Law on Land amendments to usher in positive changes

The real estate market has played an important role in attracting investments, creating fixed assets for the economy, and promoting the growth of other economic sectors. The Ministry of Construction reported that the construction and real estate sectors have accounted for annually 11 per cent of the total state budget revenue in recent years. The real estate sector, in particular, has contributed 4.5 per cent to the total state budget revenue and about 0.5 percentage points to average GDP growth.

Foreign direct investment inflows into the sector reached some $2.6 billion in 2021, representing 8.6 per cent of the total overseas inflows, ranking third among dozens of sectors in attracting foreign investment capital. By September 2022, the market capitalisation of the real estate sector was estimated at $78.26 billion.

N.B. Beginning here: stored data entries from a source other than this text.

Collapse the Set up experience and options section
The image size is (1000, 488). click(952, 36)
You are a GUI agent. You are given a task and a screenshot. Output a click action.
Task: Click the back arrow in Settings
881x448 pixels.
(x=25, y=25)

Minister of Construction Nguyen Thanh Nghi reported that in 2022, the real estate market continues to face difficulties in mobilising capital sources and scarcity in supply. Property prices are still far beyond what most local people can afford. “Among the factors is that the legal system related to real estate investment, construction, and business still has a number of shortcomings, including the lack of consistency and synchronicity in the forms of selecting (via auction, bidding, appointing) land-based project investors; those related to regulations on determining prices of land plots to be acquired, allocated, and leased; as well as auctioning the land-use rights of foreign organisations and individuals, among other issues,” he said.

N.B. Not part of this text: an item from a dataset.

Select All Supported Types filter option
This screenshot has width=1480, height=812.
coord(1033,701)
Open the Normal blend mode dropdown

However, in the light of the draft law, solutions to such issues may remain too vague. Nevertheless, the real estate market is thirsty for other synchronous solutions. Following Minister Nghi’s report, the NA asked for urgently completed laws dedicated to the management and adjustment of the real estate and housing sectors, especially the revised Law on Housing and Law on Real Estate Business, which must be submitted to the NA for discussion at the fifth session.

The NA also urged for accelerating the restructuring of the real estate market towards transparency and balance and increasing the proportion of social housing and housing for factory workers, while promptly removing obstacles and cutting red tape, especially appraisal and licensing procedures to deploy social housing projects and rebuild old apartment blocks in Hanoi and Ho Chi Minh City.

The quality of resettlement housing projects must be ensured, while incentive policies should be made to attract medium and long-term capital sources for the real estate market. Attempts should also be made to strictly control capital mobilisation of real estate companies through corporate bond issuance and stock market, in a bid to leverage the real estate market that operates in an open, transparent, and sustainable manner.

The strict management and prevention of possible violations in the separation of parcels, plots, and ground sales that disrupt the land and urban planning is also needed. More attention should be paid to increasing the provision of timely and complete information on construction planning, urban planning, the list and progress of infrastructure development projects, real estate projects, and the real estate market at large.

Additionally, remedial measures should be taken to stabilise the market, facilitate it to operate transparently, avoid bubbles, and prevent speculation.

Law on Land amendments to usher in positive changes

Scaling up land auctions and bidding

Le Hoang Chau, Chairman Ho Chi Minh City Real Estate Association

It is proposed to complete the revised Law on Land towards scaling up the method of bidding land-based projects, auctioning land-use rights to select investors. Both bidding and auctioning are needed to enable domestic and foreign investors to have equal access to land resources, and at the same time make the most use of land resources and increase state budget revenues.

In addition to undeveloped land, the bidding of land-based projects should also be applied into two other cases, including the undeveloped land areas interspersed with state-governed land plots, and the cleared land areas that are fully managed by the state.